Nutr Hosp. 2021 Nov 26. doi: 10.20960/nh.03786. Online ahead of print.
ABSTRACT
Brackground: in the early stages of kidney disease, oral manifestations (gingivitis and periodontitis) may cause premature tooth loss and limit food intake. There is scarce evidence of the relationship between oral hygiene and nutritional status in patients on peritoneal dialysis (PD).
OBJECTIVE: we aimed to assess the relationship of oral hygiene with nutritional, clinical, and physical performance parameters in PD patients.
METHODS: this cross-sectional study included outpatients aged 34-69 years.

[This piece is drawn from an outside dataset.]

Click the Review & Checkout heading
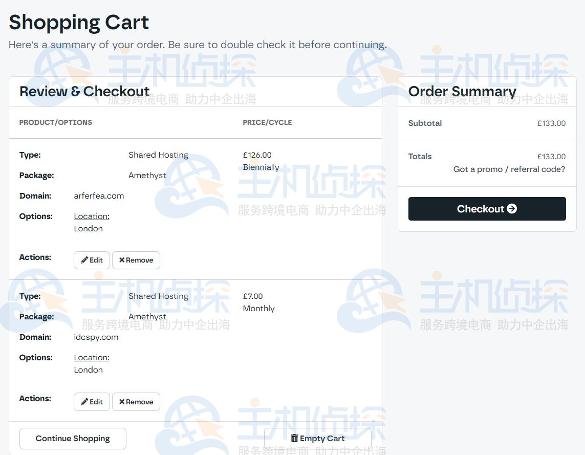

Oral health questionnaire, nutritional, functional, and clinical assessment tools such as malnutrition inflammation score (MIS), subjective global assessment (SGA), handgrip strength, and gastrointestinal symptoms questionnaire (GSQ) were applied. Patients were divided according to debris, calculus, and simplified oral hygiene index (OHI-S) in two groups: “clean-slightly dirty” and “dirty-very dirty”.
RESULTS: in total, 41 patients were included, those in the “dirty-very dirty” group had a worse nutritional status with higher scores on the MIS tool and worse nutritional diagnosis with SGA as compared to the “clean-slightly dirty” group. The handgrip strength was higher in patients in the best category of oral hygiene, and those with the worst hygiene presented greater severity of gastrointestinal symptoms. The risks of malnutrition in the three indices of oral hygiene with the worst category were statistically significant.
CONCLUSION: poor oral hygiene was associated with poorer nutritional status, lower handgrip, and worse GSQ. Poor oral hygiene might be related to persistent inflammation status and catabolism that favored protein-energy wasting.